Part XXIII.1 of the Securities Act (ss.138.1-138.14) creates statutory civil liability for secondary market misrepresentations. This allows investors to recover losses caused by material misrepresentations in a reporting issuer's public disclosure documents or oral statements by authorized persons.
Key feature: Unlike common law fraud or negligent misrepresentation, s.138.3 does not require individual plaintiffs to prove actual reliance on the misrepresentation. The plaintiff need only establish the misrepresentation and their loss — reliance is presumed from the "fraud on the market" theory. This makes s.138.3 claims well-suited to class actions.
A plaintiff must obtain leave of the court before commencing a s.138.3 action. The leave test requires: (1) the action is brought in good faith; and (2) there is a reasonable possibility that the action will be resolved at trial in the plaintiff's favour. The "reasonable possibility" standard is lower than a balance of probabilities — it requires a plausible claim, not a probable one. The Supreme Court of Canada confirmed this standard in IMAX Corp v Silver, 2021 SCC 62.
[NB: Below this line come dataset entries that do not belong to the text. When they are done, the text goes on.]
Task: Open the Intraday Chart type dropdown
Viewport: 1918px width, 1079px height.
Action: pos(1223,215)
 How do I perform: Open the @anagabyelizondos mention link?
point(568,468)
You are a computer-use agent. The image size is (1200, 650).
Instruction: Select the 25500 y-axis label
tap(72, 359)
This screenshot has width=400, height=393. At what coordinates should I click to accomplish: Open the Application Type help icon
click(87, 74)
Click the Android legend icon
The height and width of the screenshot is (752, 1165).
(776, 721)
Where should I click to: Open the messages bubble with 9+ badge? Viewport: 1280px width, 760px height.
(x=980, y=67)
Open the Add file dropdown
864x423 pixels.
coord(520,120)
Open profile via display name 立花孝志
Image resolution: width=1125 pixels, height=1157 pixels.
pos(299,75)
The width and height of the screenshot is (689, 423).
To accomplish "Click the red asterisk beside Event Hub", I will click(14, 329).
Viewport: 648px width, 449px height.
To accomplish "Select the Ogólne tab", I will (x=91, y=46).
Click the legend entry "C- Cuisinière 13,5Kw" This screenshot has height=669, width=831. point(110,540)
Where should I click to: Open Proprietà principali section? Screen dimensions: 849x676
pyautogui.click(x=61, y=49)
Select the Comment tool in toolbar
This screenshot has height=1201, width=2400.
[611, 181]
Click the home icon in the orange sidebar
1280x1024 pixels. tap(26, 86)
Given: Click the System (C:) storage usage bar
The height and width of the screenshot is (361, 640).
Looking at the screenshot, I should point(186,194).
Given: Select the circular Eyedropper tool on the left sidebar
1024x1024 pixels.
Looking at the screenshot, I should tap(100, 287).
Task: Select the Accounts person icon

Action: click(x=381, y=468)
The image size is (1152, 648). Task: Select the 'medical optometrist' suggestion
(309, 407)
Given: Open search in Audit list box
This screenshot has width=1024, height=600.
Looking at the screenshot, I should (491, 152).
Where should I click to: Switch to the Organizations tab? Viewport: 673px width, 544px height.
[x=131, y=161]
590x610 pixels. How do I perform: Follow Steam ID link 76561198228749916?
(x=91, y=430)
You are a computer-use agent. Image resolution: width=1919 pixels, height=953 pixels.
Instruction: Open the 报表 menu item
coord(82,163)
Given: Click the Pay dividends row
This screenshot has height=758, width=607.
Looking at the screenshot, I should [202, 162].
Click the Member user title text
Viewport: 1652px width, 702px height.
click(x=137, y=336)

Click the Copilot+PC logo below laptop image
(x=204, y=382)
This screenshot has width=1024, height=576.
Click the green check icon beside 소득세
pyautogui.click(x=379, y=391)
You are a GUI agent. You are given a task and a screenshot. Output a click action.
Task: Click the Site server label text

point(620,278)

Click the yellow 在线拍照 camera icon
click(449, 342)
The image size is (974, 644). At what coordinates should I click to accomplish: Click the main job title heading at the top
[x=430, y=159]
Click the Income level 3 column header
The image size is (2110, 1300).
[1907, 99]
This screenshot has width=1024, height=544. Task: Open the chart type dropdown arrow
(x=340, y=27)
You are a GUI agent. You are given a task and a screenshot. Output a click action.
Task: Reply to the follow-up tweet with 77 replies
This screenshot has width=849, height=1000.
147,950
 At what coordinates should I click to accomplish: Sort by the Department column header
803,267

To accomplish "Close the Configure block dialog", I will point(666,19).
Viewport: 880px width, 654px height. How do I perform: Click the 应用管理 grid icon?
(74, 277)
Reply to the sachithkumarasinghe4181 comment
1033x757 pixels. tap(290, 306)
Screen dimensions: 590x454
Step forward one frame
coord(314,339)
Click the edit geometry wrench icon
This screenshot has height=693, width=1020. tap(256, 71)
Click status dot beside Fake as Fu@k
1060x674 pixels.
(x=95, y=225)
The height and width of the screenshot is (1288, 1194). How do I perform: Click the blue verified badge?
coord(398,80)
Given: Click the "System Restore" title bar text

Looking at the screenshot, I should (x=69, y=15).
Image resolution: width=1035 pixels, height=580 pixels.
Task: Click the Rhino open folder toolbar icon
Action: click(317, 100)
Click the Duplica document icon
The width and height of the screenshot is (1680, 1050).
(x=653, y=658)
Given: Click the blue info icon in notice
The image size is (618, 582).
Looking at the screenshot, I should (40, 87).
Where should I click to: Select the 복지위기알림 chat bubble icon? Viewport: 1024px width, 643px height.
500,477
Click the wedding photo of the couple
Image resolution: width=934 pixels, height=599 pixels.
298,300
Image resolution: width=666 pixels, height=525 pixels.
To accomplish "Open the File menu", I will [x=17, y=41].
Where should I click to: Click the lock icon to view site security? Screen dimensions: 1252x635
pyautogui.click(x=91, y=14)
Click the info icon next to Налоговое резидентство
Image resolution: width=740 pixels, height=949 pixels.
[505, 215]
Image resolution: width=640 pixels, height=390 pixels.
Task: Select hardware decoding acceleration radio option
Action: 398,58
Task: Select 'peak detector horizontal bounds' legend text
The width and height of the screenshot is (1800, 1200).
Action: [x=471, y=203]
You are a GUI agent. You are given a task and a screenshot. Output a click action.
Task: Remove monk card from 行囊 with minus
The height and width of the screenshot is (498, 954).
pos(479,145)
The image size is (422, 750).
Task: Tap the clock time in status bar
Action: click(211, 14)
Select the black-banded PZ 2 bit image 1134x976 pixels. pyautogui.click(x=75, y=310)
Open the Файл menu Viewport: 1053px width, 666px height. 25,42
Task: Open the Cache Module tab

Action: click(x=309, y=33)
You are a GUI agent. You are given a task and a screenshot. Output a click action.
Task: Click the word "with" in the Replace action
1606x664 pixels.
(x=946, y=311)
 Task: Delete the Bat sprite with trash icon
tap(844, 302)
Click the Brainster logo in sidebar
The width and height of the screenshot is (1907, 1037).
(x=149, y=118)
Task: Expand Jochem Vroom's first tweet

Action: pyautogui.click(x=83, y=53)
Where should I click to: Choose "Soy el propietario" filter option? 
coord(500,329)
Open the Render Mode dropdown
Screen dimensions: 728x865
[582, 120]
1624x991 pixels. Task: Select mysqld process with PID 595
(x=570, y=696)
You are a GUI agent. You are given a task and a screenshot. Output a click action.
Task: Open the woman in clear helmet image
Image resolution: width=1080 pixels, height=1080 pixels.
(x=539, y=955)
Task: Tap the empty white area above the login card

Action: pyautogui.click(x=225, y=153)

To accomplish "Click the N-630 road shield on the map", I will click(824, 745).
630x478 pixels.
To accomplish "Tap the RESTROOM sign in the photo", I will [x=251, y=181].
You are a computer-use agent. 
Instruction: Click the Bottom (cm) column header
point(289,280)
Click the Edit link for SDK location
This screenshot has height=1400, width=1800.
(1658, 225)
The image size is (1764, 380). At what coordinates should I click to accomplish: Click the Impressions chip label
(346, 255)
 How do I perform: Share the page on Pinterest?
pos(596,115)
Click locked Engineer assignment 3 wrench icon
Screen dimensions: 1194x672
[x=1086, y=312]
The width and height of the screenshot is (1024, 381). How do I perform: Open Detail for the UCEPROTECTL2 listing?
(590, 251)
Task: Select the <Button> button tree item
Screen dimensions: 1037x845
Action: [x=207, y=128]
OSC Staff investigate potential breaches; subpoenas for documents and evidence; examination under oath of witnesses; coordination with RCMP (capital markets investigations team) for criminal referrals
Many OSC matters resolved through negotiated settlement before hearing; respondent may negotiate sanctions with OSC Staff; approved by Capital Markets Tribunal
OSC Staff file Statement of Allegations (SOA) setting out alleged breaches; respondent may request a hearing; case management proceedings
Evidentiary hearing before Capital Markets Tribunal panel; OSC Staff presents case; respondent may call evidence and cross-examine; Tribunal issues findings
If breach found, separate sanctions hearing; OSC Staff proposes sanctions; respondent submits on mitigating factors; Tribunal issues sanctions order
Appeals from Capital Markets Tribunal to Divisional Court on questions of law or jurisdiction; further appeals to Court of Appeal with leave
Under s.138.8 of the Ontario Securities Act, a plaintiff must obtain leave of the court before commencing a class action for secondary market misrepresentation under s.138.3. The plaintiff must demonstrate: (1) the action is being brought in good faith; and (2) there is a reasonable possibility that the action will be resolved at trial in favour of the plaintiff. The leave test is a 'reasonable possibility' standard — lower than a balance of probabilities.
Secondary market liability under Part XXIII.1 of the Ontario Securities Act (ss.138.1-138.14) allows investors who purchased or sold securities on the secondary market to sue reporting issuers, directors, officers, and influential persons for misrepresentation in public disclosure documents or public oral statements. Unlike common law fraud, s.138.3 does not require proof of reliance — the plaintiff need only show a misrepresentation and their loss.
The OSC has broad enforcement powers: administrative hearings before the Capital Markets Tribunal; cease-trading orders; suspension or revocation of registrations; disgorgement of profits; administrative penalties up to $15 million per failure to comply; and third-party bans. The OSC can also refer matters to the Attorney General for criminal prosecution.
Ontario securities class actions proceed under the Class Proceedings Act, 1992. Certification requires: an identifiable class; a common issues question; class proceedings as the preferable procedure; a workable plan; and a suitable representative plaintiff. Settlements must be approved by the court — the court considers whether the settlement is fair, reasonable, and in the best interests of class members. Notice to class members and a fairness hearing are required before approval.